Le sfide delle città. A notarlo, tra gli altri, sono stati i vescovi del Ghana, che nel documento pubblicato dopo l’ultima assemblea plenaria (conclusa a metà novembre) hanno dedicato molta attenzione alle conseguenze dell’urbanizzazione. La pandemia dell’Aids, favorita anche dalla prostituzione; la criminalità; la crescita della povertà nelle aree urbane a tassi più alti rispetto alle campagne e il fenomeno dei bambini di strada a cui viene negato il diritto allo studio sono le questioni sottolineate dai presuli ghanesi, che lanciano un appello.

“Questi problemi collegati all’urbanizzazione – scrivono nel documento – possono sembrare spaventosi, ma siamo guidati dalla fede e dalla speranza che, uniti in un solo popolo potremo certamente superare questi ostacoli formidabili”. Un esempio di queste difficoltà si trova a pochi chilometri dal centro di Accra, la capitale del Ghana. È la baraccopoli di Agbobloshie, che molte cronache citano con il nome di “Sodoma e Gomorra”, per le condizioni estreme di vita. Qui, dove si trova tra l’altro una delle più grandi discariche di rifiuti elettronici al mondo, opera padre Subash Chittilappilly, sacerdote indiano dei Missionari della Carità. “Ad Agbobloshie – racconta al Sir – più che con la predicazione, la missione si fa con la presenza tra la gente: attraverso la scuola per bambini ed adulti, la formazione in vista del lavoro, l’aiuto medico…”. Un lavoro che procede a piccoli passi, continua il missionario: “Per continuare l’evangelizzazione – dice – c’è bisogno di persone che siano istruite: è un processo lento anche per via delle condizioni di vita, la mancanza di case e lavoro…”.

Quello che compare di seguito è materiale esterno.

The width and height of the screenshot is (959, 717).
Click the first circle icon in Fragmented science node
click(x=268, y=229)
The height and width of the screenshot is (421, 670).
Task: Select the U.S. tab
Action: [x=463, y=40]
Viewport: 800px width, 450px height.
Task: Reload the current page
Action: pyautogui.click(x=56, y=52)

Società laicizzate. Ma accanto agli slum, abitati spesso da chi arriva dalle campagne in cerca di un lavoro, nelle grandi città africane cresce anche la classe media, a cui si guarda con speranza per il futuro economico del continente. La trasformazione porta con sé anche un cambiamento dei valori condivisi, e, di conseguenza, nuovi compiti per i missionari. “La società è sempre più laicizzata – spiega ad esempio da Johannesburg , in Sudafrica, padre Mariano Perez, missionario comboniano – ma la gente continua ad aver ‘fame’ di una fede”. A rispondere a questo bisogno, in molti stati africani, sono le cosiddette ‘Chiese indipendenti’, nate spesso intorno a figure di predicatori autoproclamati e carismatici. “Sono poco preparati, molte volte sostengono visioni estreme: quel che passa non è la fede ma qualcos’altro”, testimonia il sacerdote, che però riconosce la questione posta da questi fenomeni. “È un dibattito su come si applica la fede alla vita – ragiona – in una società dove altre forze, come quelle politiche, hanno un’influenza forte soprattutto sui giovani, superiore a quella della Chiesa, e diffondono quotidianamente i loro messaggi”. Ciò che resta, nota padre Perez, “è il bisogno di valori umani, come il rispetto per gli altri e per la vita, che in alcuni contesti non vale più nulla. È da questi che comincia il regno di Dio, il messaggio di Cristo”. Ma un contesto urbano dove crescono i dibattiti, secondo il comboniano, fornisce anche strumenti a quella nuova evangelizzazione che spesso “è un ricominciare il discorso, quasi una prima evangelizzazione”. Un maggiore benessere, infatti, porta con se proprio quell’istruzione di cui, ad Accra, padre Subash sottolineava la necessità. “Molti giovani studiano filosofia, storia, legge. Il loro contributo alla Chiesa è importante, perché rende più facile la nostra comunicazione”, conclude da parte sua Padre Perez.